Una proposta che, sulla carta, avrebbe dovuto riaffermare la centralità del consiglio comunale (a trazione Pd, in questo caso), ma che invece si è rivelata una Caporetto per i proponenti ed un altro successo incassato dal sindaco. Secondo un parere del segretario generale Rossana Carrubba, infatti, così com’era formulata, la delibera invadeva un campo sul quale il consiglio comunale non aveva alcuna giurisdizione, interpretando la legge Madia alla quale Russo e Calabrò si erano ispirati nella stesura della delibera.

Problema è che, a chiedere il parere e segnalare le incongruenze, è stato il gruppo consiliare di LiberaMe, che di fatto dovrebbe essere una costola del Pd e invece se ne sta sempre più allontanando, favorendo in questo caso l’amministrazione, dal punto di vista politico.

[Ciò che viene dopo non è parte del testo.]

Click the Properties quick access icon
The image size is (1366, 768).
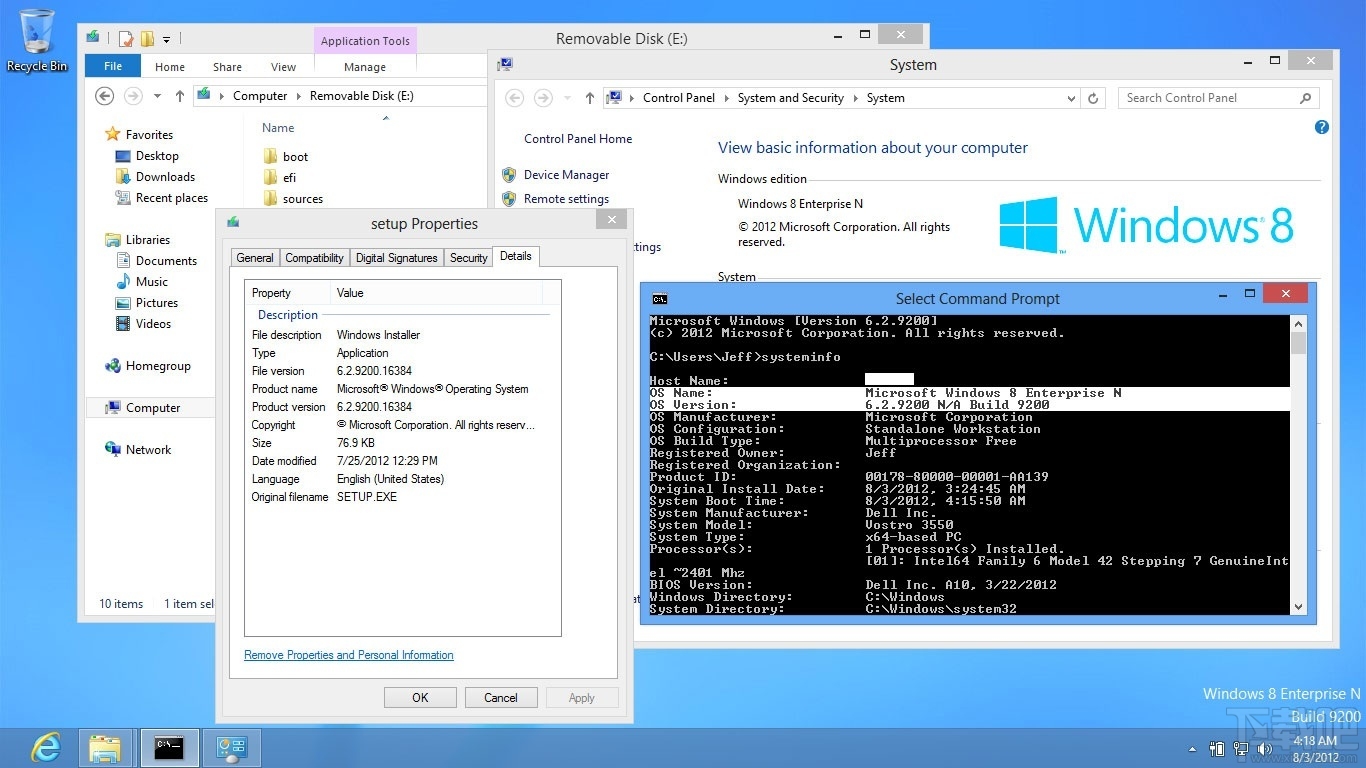125,37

Circostanza, questa, che ha provocato una frattura ancora più profonda di quanto non fosse già tra le due fazioni democratiche (e una frizione tra Calabrò e Nello Pergolizzi, primo firmatario della richiesta di parere, che una volta erano un “inseparabile duo”), con tanto di affermazione pesante da parte di Felice Calabrò sulla nuova maggioranza che il sindaco avrebbe nei fatti in aula.

Nel frattempo, De Luca, dal banco del sindaco, assisteva alla scena e non emetteva un fiato, lasciando che a sbrigarsela fossero i Democratici. A Calabrò ha risposto Alessandro Russo, piuttosto piccato, sostenendo in pratica che sulla legittimità degli atti non possono esserci maggioranze e opposizioni. In tutto questo, alla delibera originaria era stato apposto il parere favorevole da parte del ragioniere generale Giovanni Di Leo, sconfessato poi dal segretario generale, rendendo così ancora più complicato il tutto. Di fatto, se la delibera fosse stata tramutata in una di indirizzo (sostanzialmente un’indicazione non vincolante all’amministrazione), probabilmente ci sarebbe stata una maggioranza a votarla. Ma non è successo.

Quello che emerge è un Cateno De Luca paradossalmente rafforzato da quello che poteva essere invece il primo vero imbarazzo politico e invece si è rivelata una vittoria servita su un piatto d’argento. A tavolino, peraltro, perché nei fatti De Luca non si è esposto, almeno apparentemente: è rimasto seduto ad osservare quelli che sulla carta sarebbero i suoi avversari litigare tra loro (e che in fin dei conti si riducono a Calabrò, Russo e Gaetano Gennaro del Pd, ed i sette consiglieri a Cinque stelle). Ridendo dentro, probabilmente. Con un’espressione simile a quella del signor Burns quando si fregava le mani sussurrando “eccellente”.